** Exercise goal **
Whenever "chart" occurs in a line of the material, list that line.

** Available data **

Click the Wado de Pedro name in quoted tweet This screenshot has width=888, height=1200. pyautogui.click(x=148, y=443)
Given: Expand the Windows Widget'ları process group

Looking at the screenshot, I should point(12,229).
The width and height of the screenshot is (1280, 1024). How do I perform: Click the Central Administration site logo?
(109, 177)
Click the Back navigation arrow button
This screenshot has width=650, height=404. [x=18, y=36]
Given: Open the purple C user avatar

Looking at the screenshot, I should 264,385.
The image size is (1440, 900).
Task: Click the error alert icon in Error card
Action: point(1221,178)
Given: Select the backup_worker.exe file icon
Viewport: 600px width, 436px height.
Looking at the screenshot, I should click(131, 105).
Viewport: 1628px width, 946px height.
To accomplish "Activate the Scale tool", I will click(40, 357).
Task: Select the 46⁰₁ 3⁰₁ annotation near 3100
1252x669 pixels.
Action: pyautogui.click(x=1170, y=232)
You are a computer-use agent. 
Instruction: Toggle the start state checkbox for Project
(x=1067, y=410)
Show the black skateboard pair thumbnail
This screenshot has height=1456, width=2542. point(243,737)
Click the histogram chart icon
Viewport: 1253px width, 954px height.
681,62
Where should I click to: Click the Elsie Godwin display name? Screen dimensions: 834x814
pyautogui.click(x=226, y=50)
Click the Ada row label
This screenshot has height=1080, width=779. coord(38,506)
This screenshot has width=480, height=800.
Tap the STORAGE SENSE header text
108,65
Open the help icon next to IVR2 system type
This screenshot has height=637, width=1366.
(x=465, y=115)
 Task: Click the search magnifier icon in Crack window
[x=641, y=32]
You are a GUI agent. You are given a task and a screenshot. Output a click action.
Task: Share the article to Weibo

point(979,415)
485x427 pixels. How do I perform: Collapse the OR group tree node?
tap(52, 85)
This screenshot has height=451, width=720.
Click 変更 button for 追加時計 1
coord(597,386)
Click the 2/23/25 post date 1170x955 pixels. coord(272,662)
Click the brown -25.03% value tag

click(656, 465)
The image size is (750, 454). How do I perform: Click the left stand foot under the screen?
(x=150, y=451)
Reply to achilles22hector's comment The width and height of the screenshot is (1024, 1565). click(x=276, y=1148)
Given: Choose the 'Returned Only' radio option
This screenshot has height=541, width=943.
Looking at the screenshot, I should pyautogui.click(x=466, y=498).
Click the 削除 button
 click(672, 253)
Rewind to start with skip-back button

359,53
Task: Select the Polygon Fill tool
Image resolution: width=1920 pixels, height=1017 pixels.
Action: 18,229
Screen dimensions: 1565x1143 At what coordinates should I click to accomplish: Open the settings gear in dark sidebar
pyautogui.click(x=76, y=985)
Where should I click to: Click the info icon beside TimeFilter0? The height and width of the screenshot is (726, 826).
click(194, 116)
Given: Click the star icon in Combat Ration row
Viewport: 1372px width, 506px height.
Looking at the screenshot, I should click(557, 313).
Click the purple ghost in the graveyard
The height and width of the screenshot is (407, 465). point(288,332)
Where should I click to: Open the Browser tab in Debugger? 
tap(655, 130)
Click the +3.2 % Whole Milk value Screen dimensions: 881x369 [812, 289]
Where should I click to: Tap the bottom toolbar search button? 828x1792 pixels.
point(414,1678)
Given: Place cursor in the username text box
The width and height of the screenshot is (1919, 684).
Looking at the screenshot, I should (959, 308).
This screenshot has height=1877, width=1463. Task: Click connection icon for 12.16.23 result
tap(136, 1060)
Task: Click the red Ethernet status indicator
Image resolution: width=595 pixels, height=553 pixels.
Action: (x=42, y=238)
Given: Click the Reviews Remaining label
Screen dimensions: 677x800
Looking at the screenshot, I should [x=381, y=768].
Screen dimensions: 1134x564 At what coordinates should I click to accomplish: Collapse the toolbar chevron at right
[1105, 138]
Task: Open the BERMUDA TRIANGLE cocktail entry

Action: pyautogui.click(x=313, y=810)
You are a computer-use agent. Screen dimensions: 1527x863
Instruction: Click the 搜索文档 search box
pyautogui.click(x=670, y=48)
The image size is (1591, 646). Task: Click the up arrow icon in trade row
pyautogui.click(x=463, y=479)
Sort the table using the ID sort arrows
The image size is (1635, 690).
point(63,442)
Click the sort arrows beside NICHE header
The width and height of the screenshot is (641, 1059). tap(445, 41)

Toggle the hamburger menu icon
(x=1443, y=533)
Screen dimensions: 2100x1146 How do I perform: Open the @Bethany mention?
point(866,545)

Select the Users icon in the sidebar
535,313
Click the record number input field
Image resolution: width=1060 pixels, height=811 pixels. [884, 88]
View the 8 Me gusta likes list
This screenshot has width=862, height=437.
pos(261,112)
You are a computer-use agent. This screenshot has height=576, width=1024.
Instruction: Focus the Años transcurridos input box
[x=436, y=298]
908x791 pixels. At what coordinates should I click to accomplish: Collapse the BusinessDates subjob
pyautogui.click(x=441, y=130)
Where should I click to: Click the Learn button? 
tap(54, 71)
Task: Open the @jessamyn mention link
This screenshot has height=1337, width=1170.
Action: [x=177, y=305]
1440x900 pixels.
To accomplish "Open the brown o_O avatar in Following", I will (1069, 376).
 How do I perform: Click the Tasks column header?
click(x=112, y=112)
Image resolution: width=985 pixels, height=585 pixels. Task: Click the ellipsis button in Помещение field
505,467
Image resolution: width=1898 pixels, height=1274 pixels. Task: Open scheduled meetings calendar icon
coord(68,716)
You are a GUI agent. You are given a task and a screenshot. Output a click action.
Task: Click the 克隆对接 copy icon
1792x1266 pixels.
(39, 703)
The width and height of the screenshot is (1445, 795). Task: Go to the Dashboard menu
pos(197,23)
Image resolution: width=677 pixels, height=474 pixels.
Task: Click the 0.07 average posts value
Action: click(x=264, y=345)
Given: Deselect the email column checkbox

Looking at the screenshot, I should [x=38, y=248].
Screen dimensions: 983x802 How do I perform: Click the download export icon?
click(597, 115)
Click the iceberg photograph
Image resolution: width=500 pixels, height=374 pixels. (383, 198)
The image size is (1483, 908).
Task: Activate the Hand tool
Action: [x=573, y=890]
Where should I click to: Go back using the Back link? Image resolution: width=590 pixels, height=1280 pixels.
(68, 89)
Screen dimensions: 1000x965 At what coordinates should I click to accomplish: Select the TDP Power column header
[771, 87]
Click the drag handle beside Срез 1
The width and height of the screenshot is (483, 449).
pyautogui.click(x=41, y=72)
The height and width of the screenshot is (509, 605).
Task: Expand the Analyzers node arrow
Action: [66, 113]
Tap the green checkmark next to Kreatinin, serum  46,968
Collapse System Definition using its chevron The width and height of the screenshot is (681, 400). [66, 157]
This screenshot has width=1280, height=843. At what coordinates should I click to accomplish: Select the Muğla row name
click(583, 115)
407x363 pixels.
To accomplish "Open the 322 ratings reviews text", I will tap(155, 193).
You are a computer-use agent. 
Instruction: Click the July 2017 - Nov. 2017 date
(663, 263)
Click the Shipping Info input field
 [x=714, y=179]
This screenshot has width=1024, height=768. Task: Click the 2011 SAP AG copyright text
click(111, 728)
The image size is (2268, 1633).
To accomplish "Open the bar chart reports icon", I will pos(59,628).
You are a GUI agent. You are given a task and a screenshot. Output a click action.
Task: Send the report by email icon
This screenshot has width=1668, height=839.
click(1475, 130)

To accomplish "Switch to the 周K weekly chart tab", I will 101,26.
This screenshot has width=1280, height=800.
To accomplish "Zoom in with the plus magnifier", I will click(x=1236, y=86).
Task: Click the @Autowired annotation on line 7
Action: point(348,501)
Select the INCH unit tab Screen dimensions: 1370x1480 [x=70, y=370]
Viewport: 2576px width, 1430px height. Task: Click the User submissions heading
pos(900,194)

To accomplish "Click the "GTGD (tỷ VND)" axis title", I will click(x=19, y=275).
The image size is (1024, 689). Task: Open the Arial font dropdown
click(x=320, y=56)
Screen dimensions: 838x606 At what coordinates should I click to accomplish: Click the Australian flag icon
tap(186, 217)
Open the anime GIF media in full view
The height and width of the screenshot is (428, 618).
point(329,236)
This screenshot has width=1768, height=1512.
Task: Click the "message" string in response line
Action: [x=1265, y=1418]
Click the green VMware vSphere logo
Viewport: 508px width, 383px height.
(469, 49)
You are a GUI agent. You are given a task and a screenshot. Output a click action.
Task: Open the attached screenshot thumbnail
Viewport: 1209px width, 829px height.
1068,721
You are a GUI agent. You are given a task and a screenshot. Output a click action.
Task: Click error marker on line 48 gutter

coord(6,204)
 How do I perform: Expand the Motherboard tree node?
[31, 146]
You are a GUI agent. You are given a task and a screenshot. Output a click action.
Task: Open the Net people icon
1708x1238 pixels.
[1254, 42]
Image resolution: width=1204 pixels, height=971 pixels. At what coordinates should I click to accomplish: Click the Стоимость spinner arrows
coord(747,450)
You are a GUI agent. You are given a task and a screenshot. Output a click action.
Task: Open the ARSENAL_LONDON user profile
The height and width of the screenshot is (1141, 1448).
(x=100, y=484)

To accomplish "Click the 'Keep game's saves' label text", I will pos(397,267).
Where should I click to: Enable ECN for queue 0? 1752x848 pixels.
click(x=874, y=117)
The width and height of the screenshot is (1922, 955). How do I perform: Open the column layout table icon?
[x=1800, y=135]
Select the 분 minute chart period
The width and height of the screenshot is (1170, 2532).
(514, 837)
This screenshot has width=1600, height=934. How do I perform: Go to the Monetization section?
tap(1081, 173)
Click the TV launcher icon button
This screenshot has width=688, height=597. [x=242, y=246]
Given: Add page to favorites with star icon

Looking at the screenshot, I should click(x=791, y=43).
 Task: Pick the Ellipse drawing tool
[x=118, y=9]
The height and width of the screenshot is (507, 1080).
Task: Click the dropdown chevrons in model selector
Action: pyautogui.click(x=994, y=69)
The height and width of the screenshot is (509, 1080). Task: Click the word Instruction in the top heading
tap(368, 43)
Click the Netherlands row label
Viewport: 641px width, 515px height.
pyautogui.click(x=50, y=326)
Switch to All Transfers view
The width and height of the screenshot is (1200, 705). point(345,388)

** Task result **
Click the histogram chart icon
To accomplish "Open the bar chart reports icon", I will pos(59,628).
To accomplish "Switch to the 周K weekly chart tab", I will 101,26.
Select the 분 minute chart period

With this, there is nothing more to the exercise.